Copy each of the following records back word for word.

━━━

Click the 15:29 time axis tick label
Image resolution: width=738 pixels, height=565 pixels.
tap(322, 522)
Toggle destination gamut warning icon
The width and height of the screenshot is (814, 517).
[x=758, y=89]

━━━

--- Solution to this exercise ---
Click the 15:29 time axis tick label
Image resolution: width=738 pixels, height=565 pixels.
tap(322, 522)
Toggle destination gamut warning icon
The width and height of the screenshot is (814, 517).
[x=758, y=89]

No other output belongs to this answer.